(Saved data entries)
● ● ● ● ● ● ●
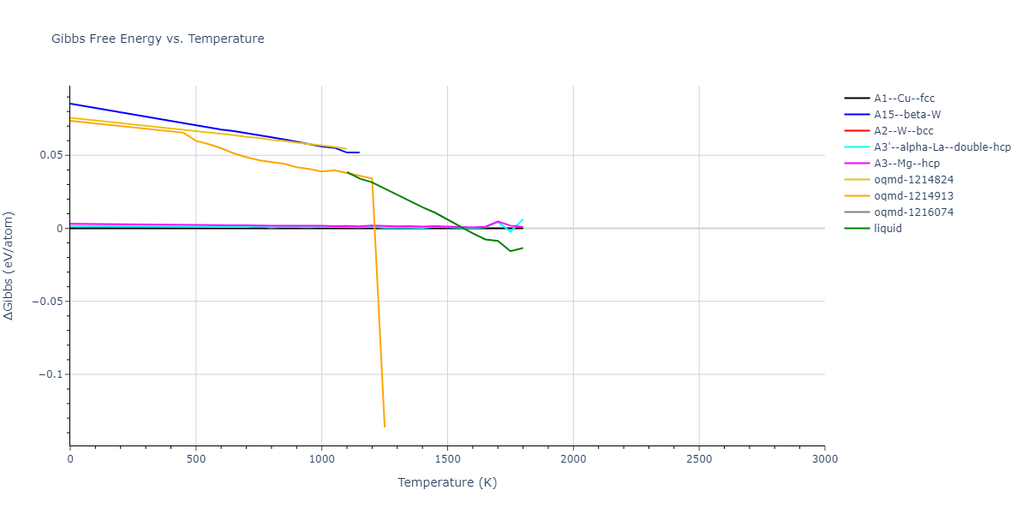1028x514 pixels.
Task: Click the green liquid line swatch in legend
Action: click(856, 229)
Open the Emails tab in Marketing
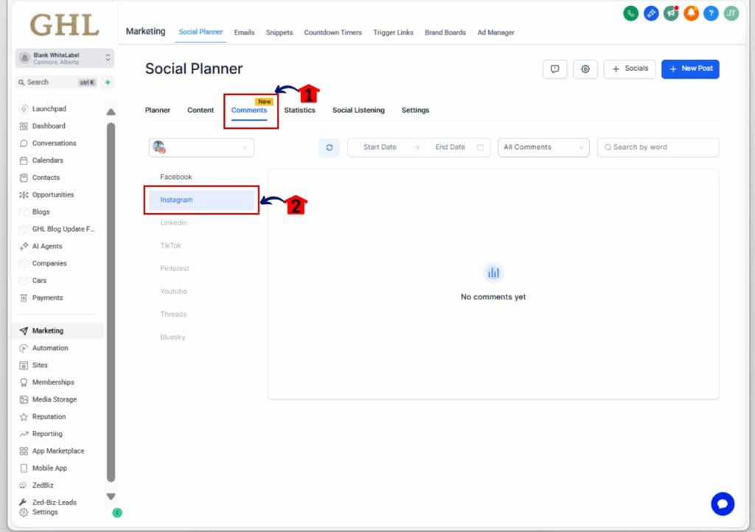755x532 pixels. [x=244, y=32]
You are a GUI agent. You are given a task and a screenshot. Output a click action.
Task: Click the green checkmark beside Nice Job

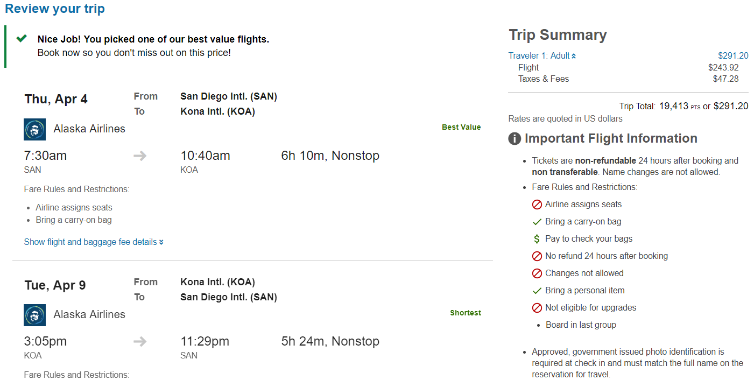(x=22, y=39)
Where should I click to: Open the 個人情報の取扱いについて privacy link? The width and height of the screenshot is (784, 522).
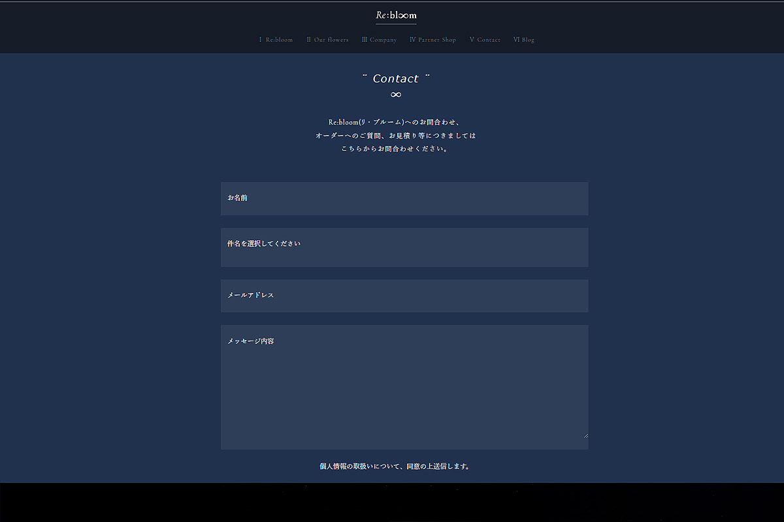click(x=357, y=467)
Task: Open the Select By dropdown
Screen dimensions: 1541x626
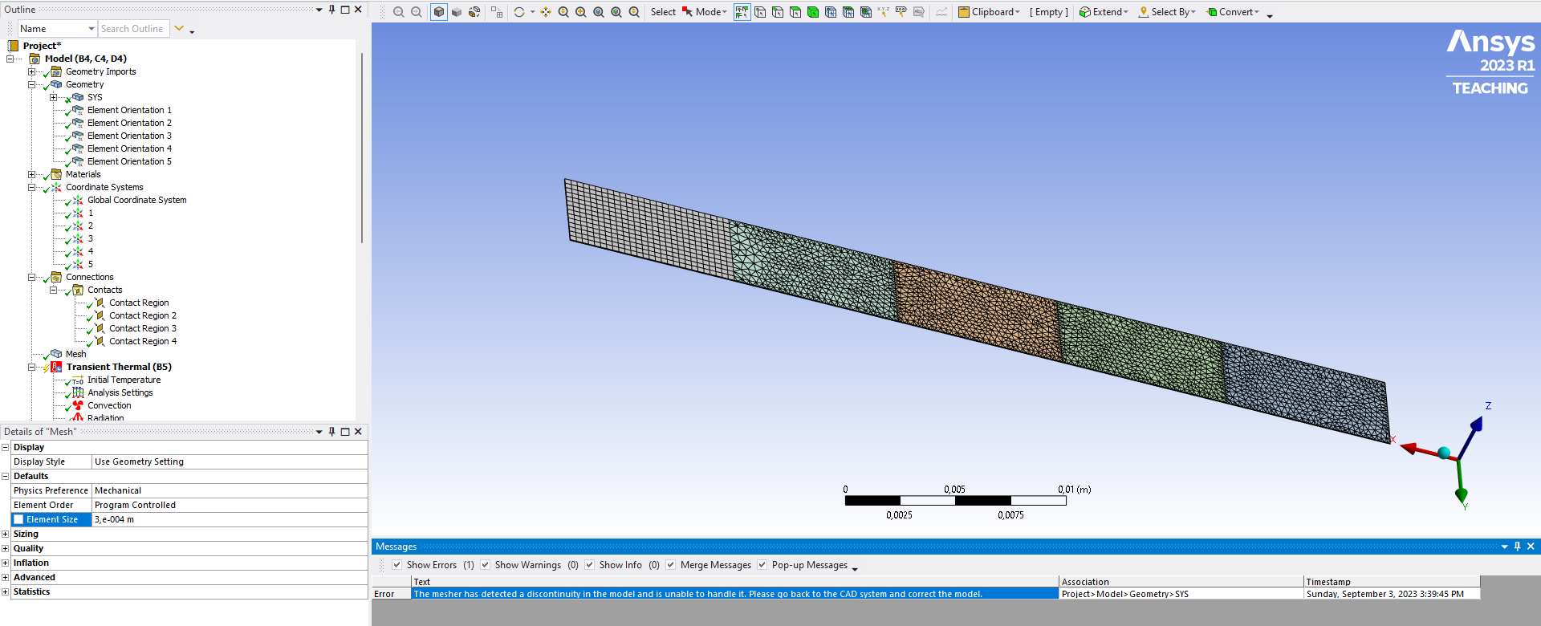Action: (x=1167, y=12)
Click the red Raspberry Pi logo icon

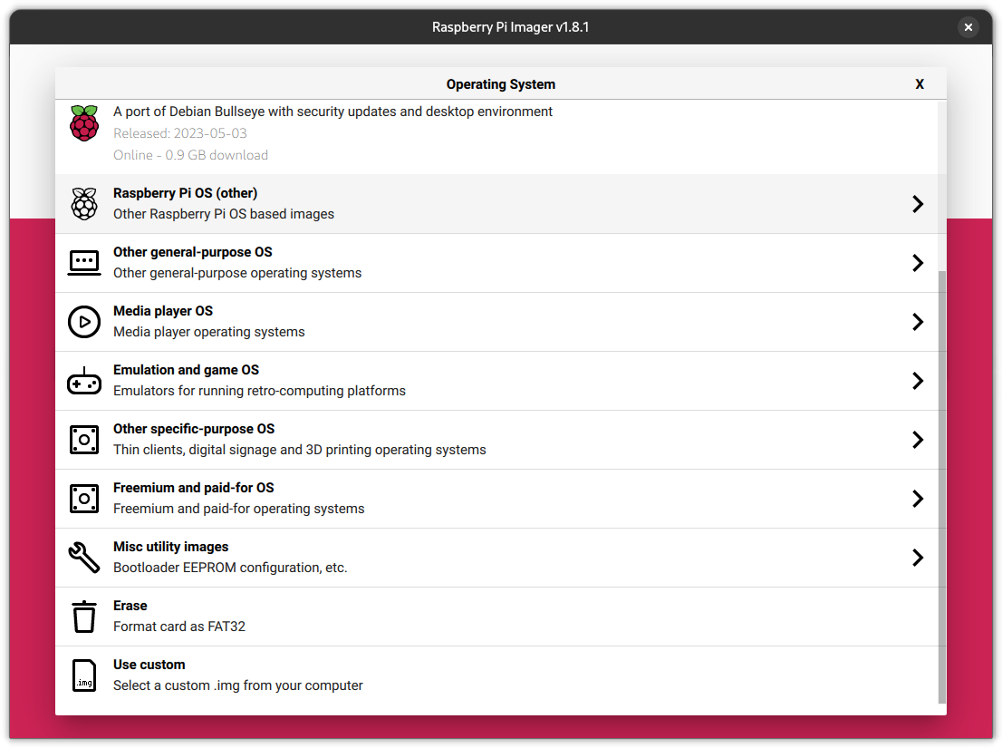pos(84,122)
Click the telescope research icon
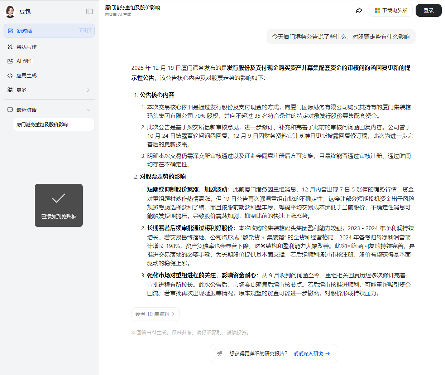Image resolution: width=445 pixels, height=375 pixels. tap(220, 354)
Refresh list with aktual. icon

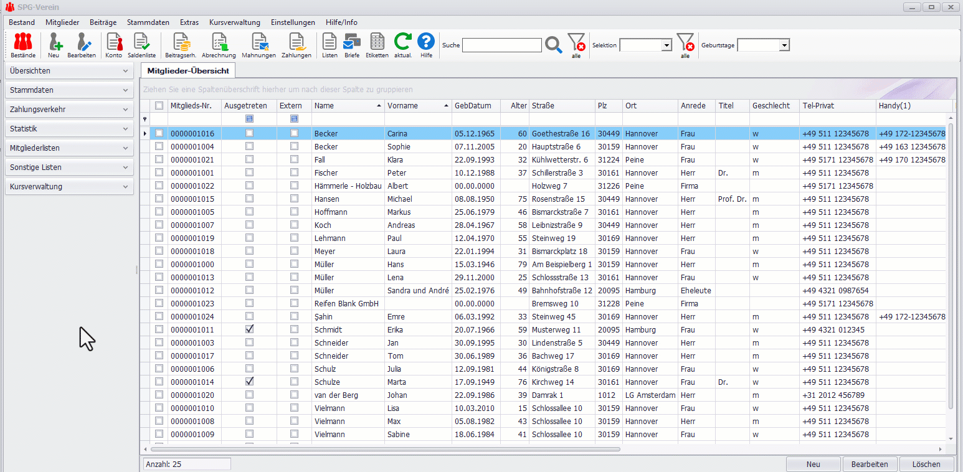coord(403,42)
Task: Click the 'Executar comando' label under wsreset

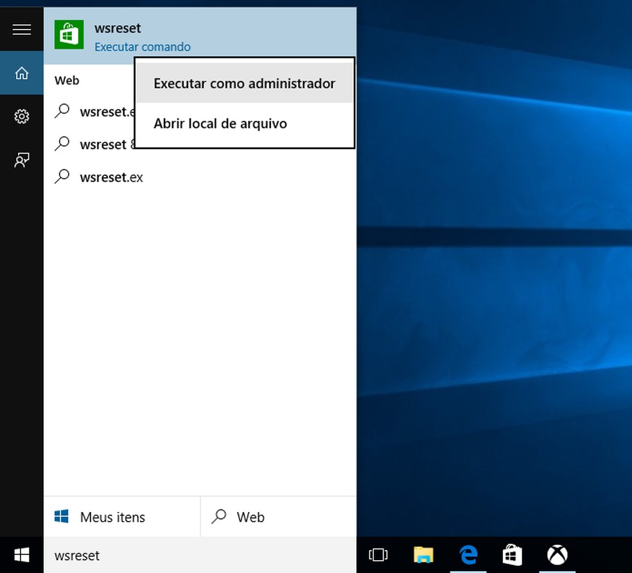Action: pyautogui.click(x=142, y=47)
● ● ● ● ● ● ●
→ REQUIREMENT
With the pictures left out, copy exactly the lines from the one containing "Open the Emails tab in Marketing" through the final line of the records above, both included.

→ RESULT
Open the Emails tab in Marketing
755x532 pixels. [x=244, y=32]
You are a GUI agent. You are given a task and a screenshot. Output a click action.
Task: Click the green checkmark beside Nice Job

(x=22, y=39)
Where should I click to: Open the 個人情報の取扱いについて privacy link? The width and height of the screenshot is (784, 522).
click(x=357, y=467)
Task: Open the Select By dropdown
Screen dimensions: 1541x626
Action: (x=1167, y=12)
Click the red Raspberry Pi logo icon

pos(84,122)
Click the telescope research icon
Image resolution: width=445 pixels, height=375 pixels. tap(220, 354)
Refresh list with aktual. icon

coord(403,42)
Task: Click the 'Executar comando' label under wsreset

Action: pyautogui.click(x=142, y=47)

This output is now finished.